-------- PROVIDED TEXT

Why Not Feeling Actually Breaks Everything

Caleb Mathis

11 mins

Hi. My name is Caleb, and I’m emotionally stunted. But that’s changing for me, and I believe it can for you as well.

I’ve spent most of my life trying not to feel anything. TL;DR — that’s a bad way to live. Ignoring your feelings, squashing them deep down inside yourself, it just doesn’t work. The best it can produce is the monotonous flatline of fine (Bueller? Bueller? Bueller?). The worst is something much more dangerous.

I actually thought this emotionless life was a wise choice, even biblical. Scripture gives warnings about trusting emotions, perhaps the most popular being, “The heart is deceitful above all things… who can know it?” (Jeremiah 17:9). In my youthful zeal to please God, I was only too happy to kill those deceitful emotions.

In early high school, I discovered three things that supported my misreading (cause that’s what it was) of Scripture’s take of emotions: stoicism, Spock, and Sarah. (Full disclosure, her name was actually Amanda. But I couldn’t miss out on the alliteration.)

----------------
-------- SUPPLIED DATA

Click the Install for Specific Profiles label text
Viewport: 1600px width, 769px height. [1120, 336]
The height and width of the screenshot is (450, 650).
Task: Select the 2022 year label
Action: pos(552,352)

----------------
-------- SUPPLIED DATA

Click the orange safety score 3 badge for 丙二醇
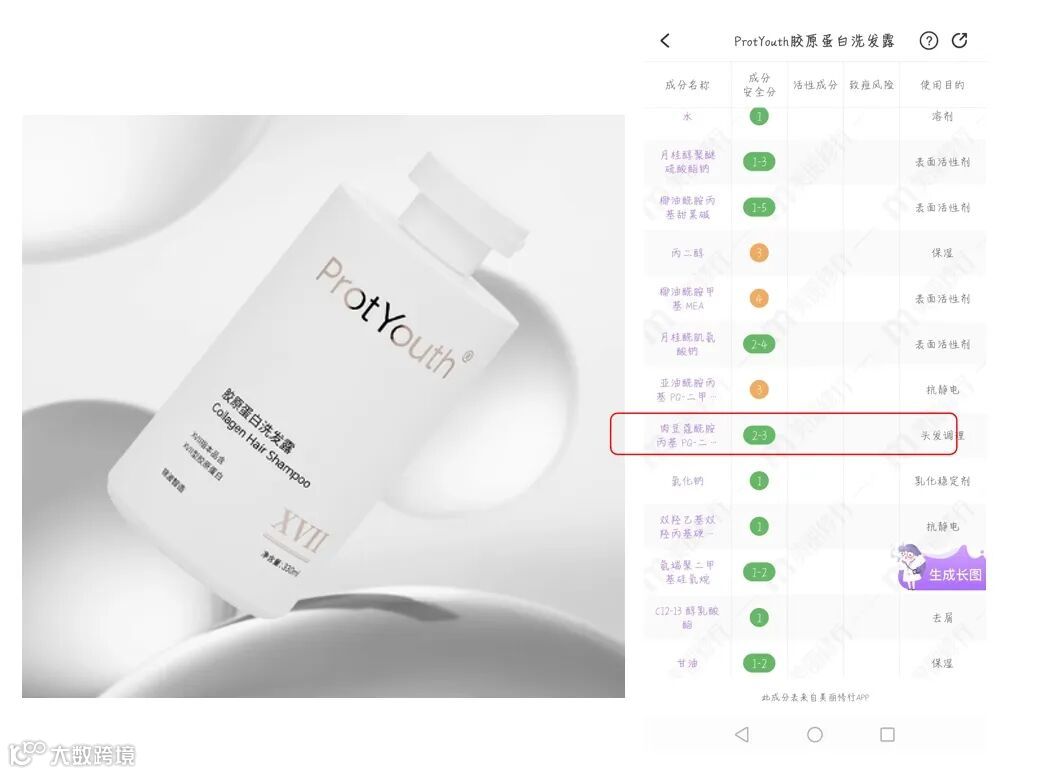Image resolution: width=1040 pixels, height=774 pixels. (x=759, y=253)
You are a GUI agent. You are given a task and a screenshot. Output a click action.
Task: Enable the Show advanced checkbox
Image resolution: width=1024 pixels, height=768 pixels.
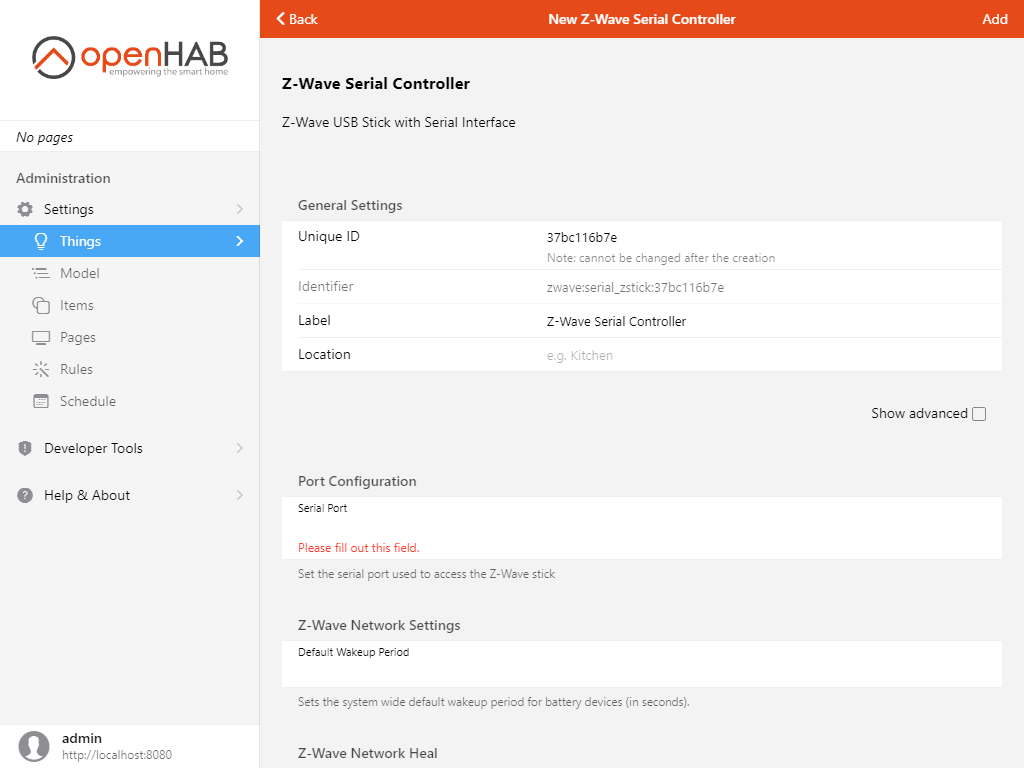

----------------
-------- SUPPLIED DATA

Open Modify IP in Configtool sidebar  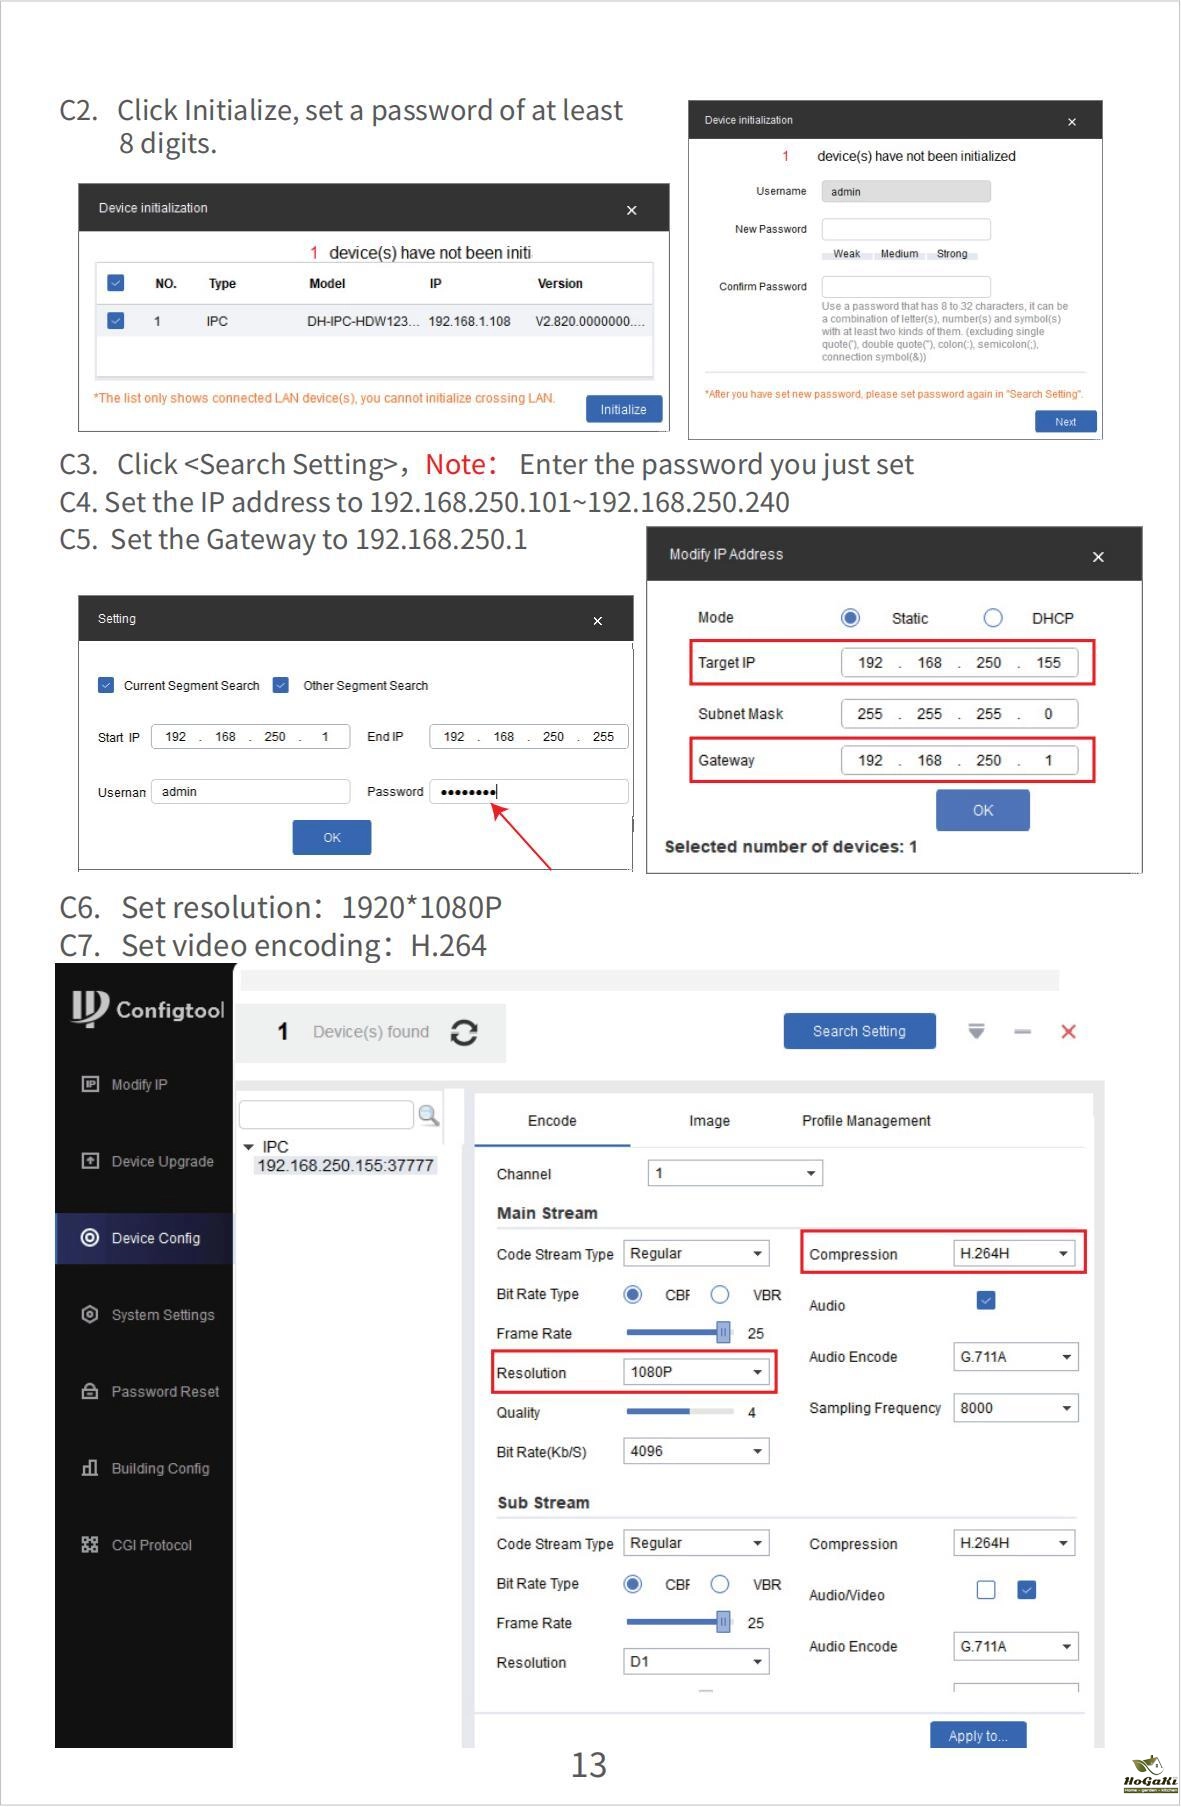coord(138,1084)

----------------

TO DO
Continue the essay about suppressing emotions, picking up right after its last sentence. The records have nothing to do with the essay.

OUTPUT BELOW
You see, Sarah broke my heart. She was my on-again, mostly-off-again, but on-again-for-a-little-bit-in-time-for-prom girlfriend. As you can imagine, this now-you-see-it, now-you-don’t type of relationship didn’t do wonders for my emotional health. I would be on the top of the world one day and feel buried beneath it the next. As if the teenage years weren’t rollercoaster enough.

At the same time, in English class, we learned about the Roman stoics. To a kid adrift on the angry seas of teenage relationships, they seemed like superstars. They could face anything with no emotion. They could throw off the deceitful heart and fickle feelings, and see life for what it really was.

And then I discovered Spock—a stoic with the ability to travel in space? Sign me up for that. (I know, idolizing a fictional character is kind of dumb. I can see that now. Gimme a break—I was like 15.)

One day, after watching Star Trek, I remember deciding that I was done with emotions. There was scriptural, historical, and science-fiction support for it. So, over time, that’s exactly what I did. Of course, you can’t just stop feeling feelings. But you can stop reacting to them. I adopted a clinical view of each day. There was good and bad, wins and losses, and I pretty much took each of them the same way. Unfortunately, an introverted and easy-going kid, it actually worked for me.

Of course, not even Spock himself can stop feeling everything. Despite my best efforts to turn them all off, I discovered three emotions kept growing through the cracks of my life, like persistent little weeds. They were Fine, Sad, and Volcano.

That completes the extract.